The third hotel was designed by architect Robert Reamer, a close friend of Yellowstone Park Company president Harry W. Child, who had designed the Old Faithful Inn and a renovation of the Lake Hotel in 1903. Reamer and the Childs had together taken a grand tour of Europe in 1909, and at Child's direction Reamer set out to design an elegant accommodation, in contrast to the rustic Old Faithful Inn. Reamer, assisted by Charles A. Popkin, incorporated the old hotel into the new design, but changed its character completely to a long, horizontal structure that flowed along the hillside, anchored by a heavy hipped roof accented by prominent hipped dormers. The new hotel comprised 400 rooms with 100 baths, and measured 750 ft in length making it the largest building ever built in Yellowstone. Construction started in June 1910, and the hotel was already enclosed by October. Nearly all exterior work was completed by December, and work continued on the interior through the winter. The partially complete hotel opened for guests in June 1911, with the grand opening held on August 2, 1911.

The hotel showed clear influences of Frank Lloyd Wright's Prairie School with its horizontal lines and dominating roof. The interior made generous use of sturdy pilasters and exposed timber roof framing, with interior spaces following the slope of the hill down to the massive porte-cochere entrance. The lounge, located to one side of the sloped entrance structure, measured 100 ft by 200 ft, featured views through panoramic windows from an elegant, sheltered space, and was overlooked by viewing platforms and bandstands within.

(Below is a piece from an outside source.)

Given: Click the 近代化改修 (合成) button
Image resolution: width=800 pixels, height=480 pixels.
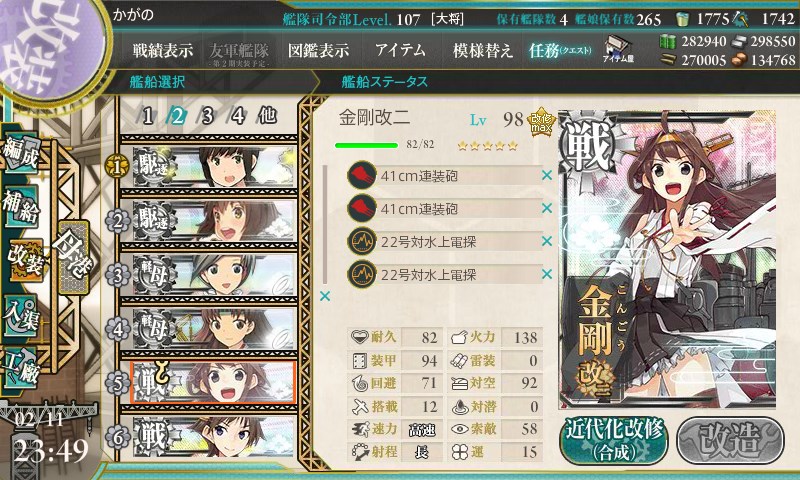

In 1936 the Old Faithful Inn and Canyon Hotel advertised rates of $2.75 per day without meals in a single person room, ranging upwards to $9 per day for a single room with attached bath and meals. The basement featured a notable wine cellar, bowling alleys and billiard rooms, as well as meeting and banquet rooms.

==Mission 66==
Following World War II, National Park Service facilities were in a state of poor repair and were incapable of accommodating the floods of automobile-borne tourists that patronized the national parks in the 1950s. The Mission 66 program was proposed as a Service-wide program to improve or replace visitor accommodations, transportation systems, interpretive facilities and park infrastructure in time for the 50th anniversary of the National Park Service in 1966. One feature of the program was the de-emphasis of park hotels, which were built with railroad-borne tourists in mind, in favor of motel-style accommodations that catered specifically to visitors arriving in automobiles. The Yellowstone master plan stated that

New hotels shall not be proposed. Present hotels should be placed into disuse and ultimately removed as they deteriorate and become marginal in income."

As the chief park concessioner, the Yellowstone Park Company was required to participate in the construction of new facilities to these new standards. The chief new development in Yellowstone was to be Canyon Village, one of the biggest such projects of Mission 66. The all-new community to the east of the hotel included a visitor center, shopping, service station and amphitheater. Visitor accommodations were centered on 500 motel-style units in a series of individual buildings of twenty or so rooms, centering on a new common lodge building. The complex included new housing for park employees, and when full, could accommodate almost five thousand visitors and employees.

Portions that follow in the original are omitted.